Citing marginalisation of Scheduled Castes (SCs) and Scheduled Tribes (STs), the apex court said, "It is to address problems of a segmented society that express provisions of the Constitution that give effect to the idea of fraternity have been framed."
A Bench, headed by Justice Arun Mishra, said before registering an FIR under the Act it was not mandatory to conduct a preliminary inquiry into the matter, and also senior officials' approval was not required. "The right to a trial with all attendant safeguards is available to accused of committing offences under the Act; they remain unchanged by the amendment's enactment," the court observed.
Justice Ravindra Bhat, the other judge on the Bench, said citizens should treat each other with equality.
Justice Bhat emphasised that the liberal use of anticipatory bail would run contrary to the intention of Parliament. "I consider such stringent terms, otherwise contrary to the philosophy of bail, absolutely essential, because a liberal use of the power to grant pre-arrest bail would defeat the intention of Parliament," he said.
The apex court noted the courts could grant anticipatory bail only in cases where prima facie was not made out. It took into account the 2016 reports, which claimed 422,799 crimes against SCs and 81,332 against STs were reported between 2006 and 2016.

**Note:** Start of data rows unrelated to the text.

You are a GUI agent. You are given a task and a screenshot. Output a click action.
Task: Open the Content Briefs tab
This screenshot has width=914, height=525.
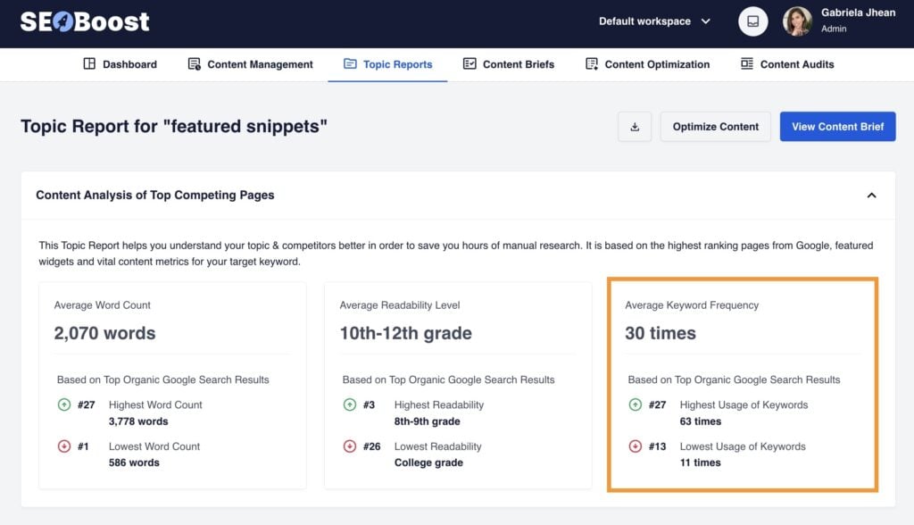(520, 63)
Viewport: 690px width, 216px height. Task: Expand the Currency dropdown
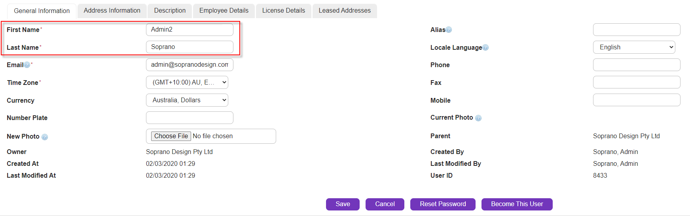click(187, 100)
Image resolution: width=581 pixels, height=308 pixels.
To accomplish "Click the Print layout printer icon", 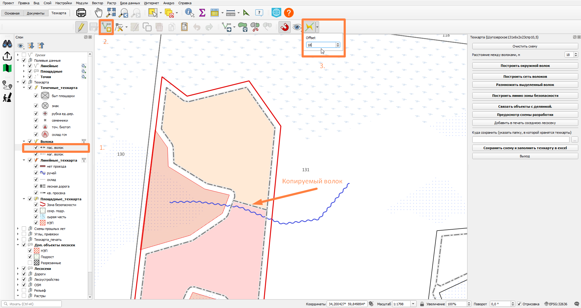I will [x=81, y=13].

"It's important to keep oneself reminded that while sometimes (perhaps mostly in urban areas) false accusations are made, those are not necessarily reflective of the prevailing and widespread social prejudices against members of these oppressed classes," it said.
The court also weighed the expanded definition of "atrocity" through amendment in 2016, which lists pernicious practices (under Section 3), including forcing eating of inedible matter, dumping of excreta near homes or in the neighbourhood of members of such communities and several other forms of humiliation, which they get subjected to.
"All these considerations far outweigh the petitioners' concern that innocent individuals would be subjected to, what are described as, arbitrary processes of investigation and legal proceedings, without adequate safeguards," it observed.
In January 2019, the apex court had refused to stay the 2018 amendments to the SC/ST Act that restored the provision that no anticipatory bail be granted to the accused in offence lodged under this law.
The court in its 2018 verdict took note of misuse of the stringent SC/ST law in targeting private individuals and government officials. The court had ruled there should not be any immediate arrest after a complaint was lodged under the law.
The decision triggered violent protest across the country. To mitigate this ruling, in August 2018, Parliament passed a Bill to over-run this verdict. The Centre then filed a petition seeking review of the 2018 verdict.
In October 2019, the top court restored the position of the law to its 2018 verdict by recalling two directions -- no absolute bar on grant of anticipatory bail, and no need for preliminary inquiry before arrest of an individual under the Act.
A PIL was filed against this judgement. The recent verdict has come on this PIL.
The 2018 amendments had ruled out any provision for anticipatory bail in connection with atrocities against SC/STs notwithstanding any court order. Therefore, the aspect of preliminary inquiry was not mandatory for lodging a case followed by arrest, which does not require any approval.